Tanto rumore per un libro

«So vedrà che questa mediazione non ha alcuna credibilità», predeve Franco Mirabelli, capogruppo in commissione giustizia. In ogni caso nel pomeriggio alle 16 e 30 in aula verrà votato il calendario di luglio. A voto palese. Non si aspettano colpi di scena. Iv vota sì. E la legge sarà calendarizzata a partire dal 13 luglio. Che è lo stesso giorno in cui arriva in libreria il libro di Renzi, Controcorrente, titolo che è da giorni l’hashtag di tutti i suoi post. Insomma l’attivismo dell’ex premier servirà a mettere un dito nell’occhio a Enrico Letta (che ieri ha riunito la segreteria per discutere il da farsi) ma anche per dare un aiutino al lancio editoriale.

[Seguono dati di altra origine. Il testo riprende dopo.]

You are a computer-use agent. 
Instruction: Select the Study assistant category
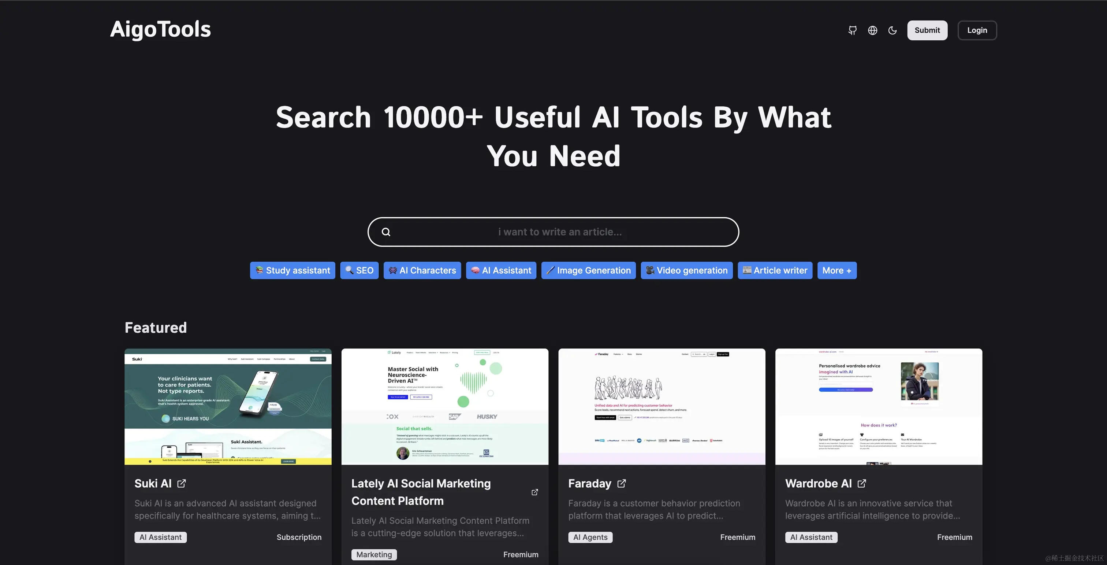click(x=292, y=270)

Torniamo all’aula: se non c’è accordo sugli emendamenti, è probabile che torni in scena l’«algoritmo Calderoli», un meccanismo inventato dal senatore Jonny Crosio capace di creare milioni di testi, varianti piccole o grandi, partendo da un pugno di modelli base. Una formidabile arma ostruzionistica, già usata contro la riforma Boschi contro la quale furono depositato 85 milioni di emendamenti. «Me lo vedo Calderoli fare milioni di emendamenti con cui rischiamo di andare sotto», dice Renzi.

I numeri

Possibile, anzi sicuro «andare sotto» se i 17 senatori di Italia viva cambiano fronte. Basta fare qualche calcolo. I senatori sono in totale 321. 52 di Forza Italia-Udc, 20 di Fratelli d’Italia, 17 di Iv-Psi, 64 della Lega, 75 di M5S, 38 del Pd, 8 delle Autonomie. Dei sei senatori a vita, due sono nel gruppo misto dove sono anche gli 8 di Leu, i 2 di +Europa, i 6 di Idea Cambiamo, i due del Maie, 16 ex M5S usciti dopo la fiducia a Draghi, con 9 fra ex M5S e ex Fi fuoriusciti in precedenza (Ciampolillo, che voterà sì alla Zan, Causin, Martelli, Paragone, Giarrusso, De Bonis, Di Marzio, De Falco, e Sandrina Lonardo che ha già detto che non voterà il ddl Zan nella sua versione originale). Dei 46 del misto almeno la metà dovrebbe votare a favore della Zan. Pd, M5S, e Leu insieme fanno 121; l’ex maggioranza del Conte II arrivava a quota 171, quindi c’è una cinquantina di senatori ‘liberi’. Dall’altra parte Fi, Lega, FdI, Idea Cambiamo insieme fanno 142 voti; con Italia viva fanno invece 159. La maggioranza del Conte II senza Iv si ferma a 154. Insomma secondo il dem Mirabelli «dal voto segreto potremo avere delle sorprese», nel senso che alcuni voti di Fi potrebbero arrivare alla spicciolata e a favore. Ma se le destre compatte convergono sugli emendamenti di Iv, la legge Zan viene cambiata. Alessandro Zan, primo firmatario della legge, ieri ha moltiplicato gli appelli ai renziani. I renziani a loro volta hanno litigato con i Cinque stelle scambiandosi accuse di inaffidabilità. Ma un fatto è certo: senza Iv la legge Zan per come l’abbiamo conosciuta non ha più i numeri.